Scartabellando – chiedo scusa, oggi si dice navigando – nel più seguito sito, e canale tv, di informazione economica americano, CNBC, m’imbatto in una ricerca solo in apparenza sorprendente. Una grande banca svizzera ha censito il numero di nuovi milionari spuntati nelle principali nazioni. E questo nel 2013, l’anno orribile della “più grande crisi dagli anni 30″, delle tasse che dissanguano, di quell’ “orlo del precipizio” sul quale pare l’Italia barcolli continuamente. Ebbene, proprio l’Italia è al quarto posto nel mondo per creazione di milionari freschi d’annata, e al sesto, niente male, nel loro numero complessivo.
Come la banca svizzera abbia calcolato queste ricchezze, se abbia tenuto conto soltanto delle dichiarazioni fiscali, che quindi certamente in Italia sottovalutano i patrimoni molto più di quanto avvenga negli Usa o in Francia, non so dire. ma so che questo risultato non sorprende affatto.
Attraverso la Storia, è un fatto assodato che proprio i periodi di massima sofferenza economica generale sono quelli che permettono ai ricchi di arricchirsi e agli spregiudicati di fare fortuna. Gli episodi di gioiellieri che acquistavano a prezzi di strozzinaggio oro e pietre preziose da ebrei in fuga dalle nazioni occupate dai nazisti sono purtroppo ben conosciuti. E sono l’equivalente, più educato, delle ricchezze accumulate attraveso i giochi della finanza e non dell’investimento produttivo.
Ma l’aumento dei nuovi ricchi in nazioni in difficoltà o in crisi profonda testimonia un’altra, e più recente verità: smentisce, in maniera ancora una vota netta, la celebre panzana del “trickle down effect”, la teoria secondo la quale se il calice dei fortunati si colma, il liquido inevitabilmente comincerà a traboccare e fluire verso il basso.
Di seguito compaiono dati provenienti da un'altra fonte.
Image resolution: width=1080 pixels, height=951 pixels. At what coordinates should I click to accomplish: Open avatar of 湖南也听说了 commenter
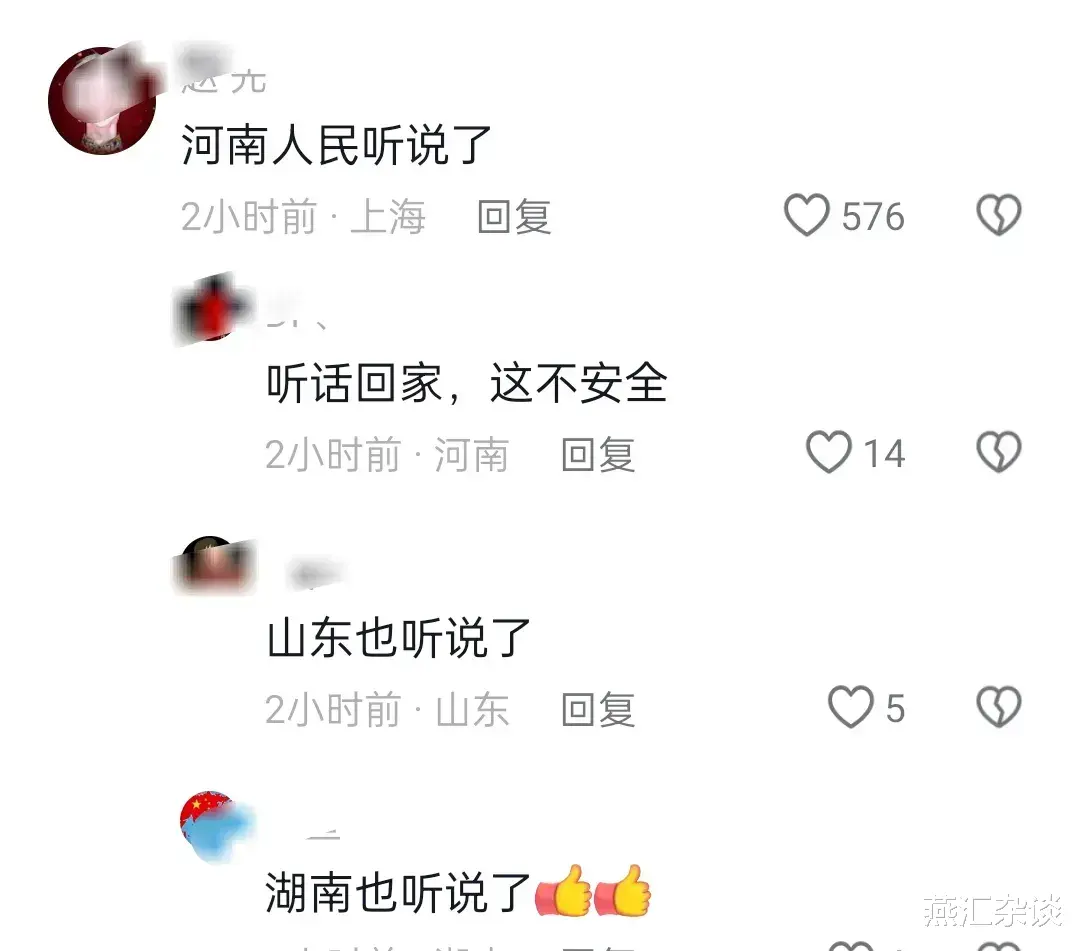pos(215,825)
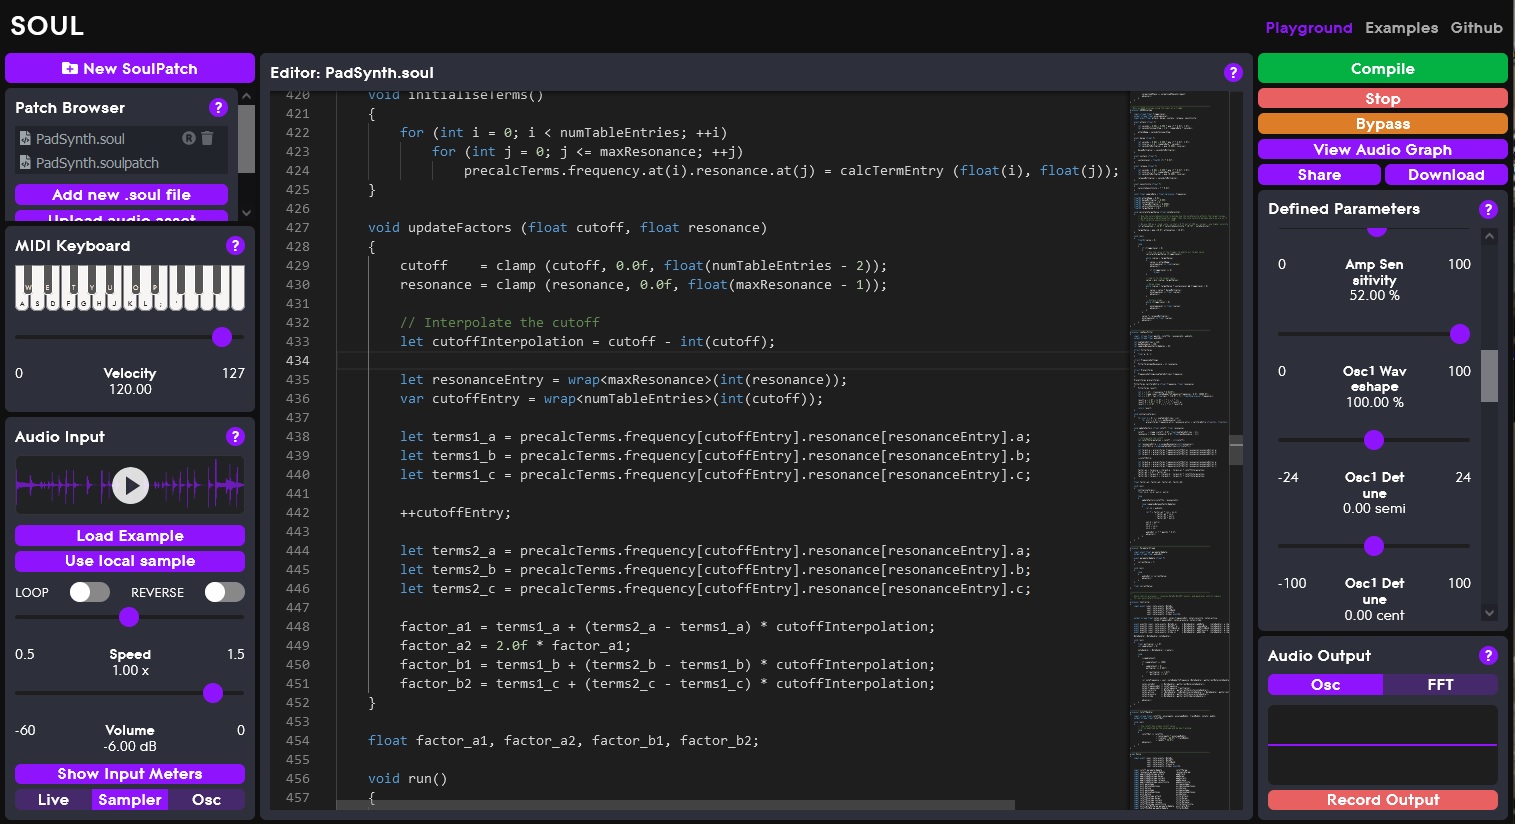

Era la dottrina cara a Ronald Reagan e a Maggie Thatcher che il crack del 2007/2008 ha – di nuovo – smentito. Il danaro, a differenza dell’acqua, tende a fluire verso l’alto, conosce un “trickle up effect”, uno sgocciolamento verso l’alto che sta non soltanto prosciugando i più poveri, ma sta drenando quella classe media che è sempre o ovunque il sostegno della democrazia liberale.
In un’intervista nella sua casa di Cambridge, sui terreni di Harvard dove ancora occasionalmente insegnava, John Kenneth Galbraith mi disse una frase che non ho mai dimenticato: “Io sono un signore benestante, potrei dire ricco e per questo sono preoccupato e nervoso. Un ricco che non fosse cretino dovrebbe fare il possibile perchè la gente che vive nel villaggio attorno al proprio castello avesse da mangiare e da curarsi, un tetto sopra le testa e un letto comodo nel quale addormentarsi con i figli. Invece noto che chi ha accumula e gli abitanti del villaggio là attorno diventano, ogni giorno di più, giustamente più inquieti”.
La miopia dei nuovi ricchi nelle nazioni che sfornano legioni di nuovi poveri è esattamente quella che Galbraith descriveva: pompare troppa acqua dal basso all’alto senza che gli affluenti ne conducano, come sta accadendo in Italia dove il bacino della ricchezza collettiva si prosciuga, produce la siccità della democrazia e travolge coloro che credevano di potersi dissetare all’infinito.